Alana is a firm believer that environmental science should be applied to decision-making about natural resources. She has facilitated dozens of training workshops at the interface of science, policy, decolonizing research, and communication. Request Alana for a workshop: see the list at the bottom of this page, or propose something else!

She is a frequent media commentator on issues related to forestry, endangered species, and impact assessment in Canada. Get in touch: a[dot]westwood[at]dal[dot]ca.


Alana is a passionate advocate for marginalized peoples in science, including folks who identify as BIPOC, LGBTQ2S+, and persons with disabilities. She serves on the Society of Canadian Ornithologist’s Diversity, Equity, and Inclusion Committee, and Dalhousie University Faculty of Graduate Studies Equity, Diversity, and Inclusion Committee, among others.
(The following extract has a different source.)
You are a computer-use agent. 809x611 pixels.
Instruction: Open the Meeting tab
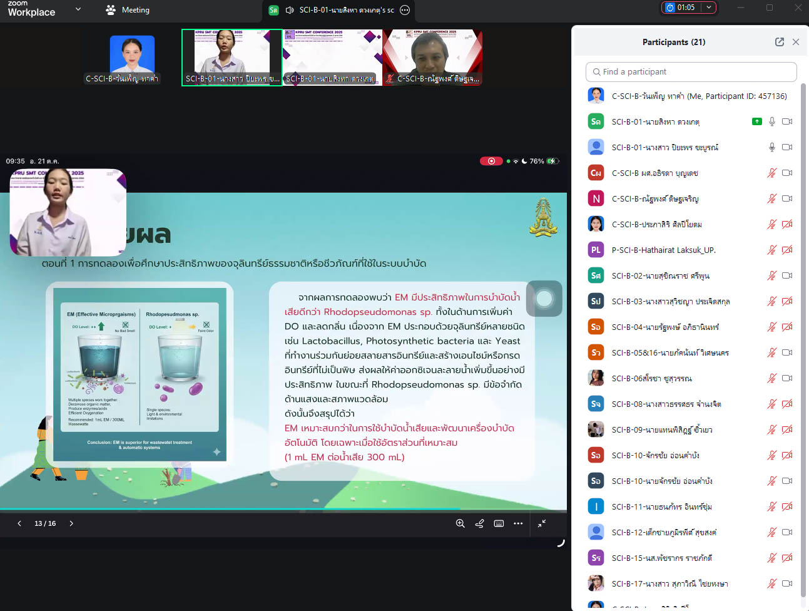coord(128,10)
Past notable appointments include tthehe City of Ottawa’s Environmental Stewardship Advisory Committee and was a member of 2012 Canadian Youth Delegation to the UN COP18 climate negotiations in Doha, Qatar.


From research to action: Facilitating knowledge exchange in the environmental sciences by building respectful partnerships: This workshop challenges assumptions about how environmental research should be done. On whose land does the research occur? Who designed the project, and what are their goals? Who benefits from the results? How can research influence policy? This workshop tackles issues related to forming equitable, effective research partnerships with particular consideration for reconciliation with Indigenous Peoples in the portion of Turtle Island also known as Canada.
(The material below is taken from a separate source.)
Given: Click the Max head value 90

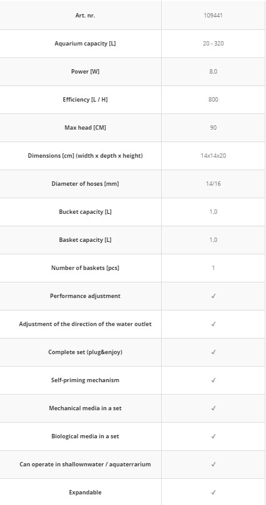Looking at the screenshot, I should pos(213,128).
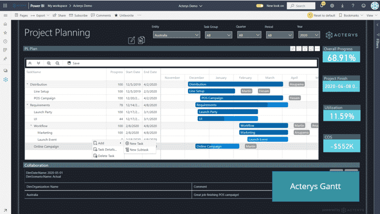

Policy briefs for scientists: Now more than ever, it is critical that science be used to inform real-world policy decisions. This workshop teaches all career levels, from graduate students to senior researchers, how to write an effective policy brief that will be viewed, understood, and (hopefully) acted upon by decision-makers. [With Evidence for Democracy]

Communications for scientists 101: Most scientific papers are read by fewer than ten people. Get your work seen! This workshop gives an understanding of the news cycle, media releases, and gives basic training on becoming an effective science communicator. [With Evidence for Democracy, recorded version available here]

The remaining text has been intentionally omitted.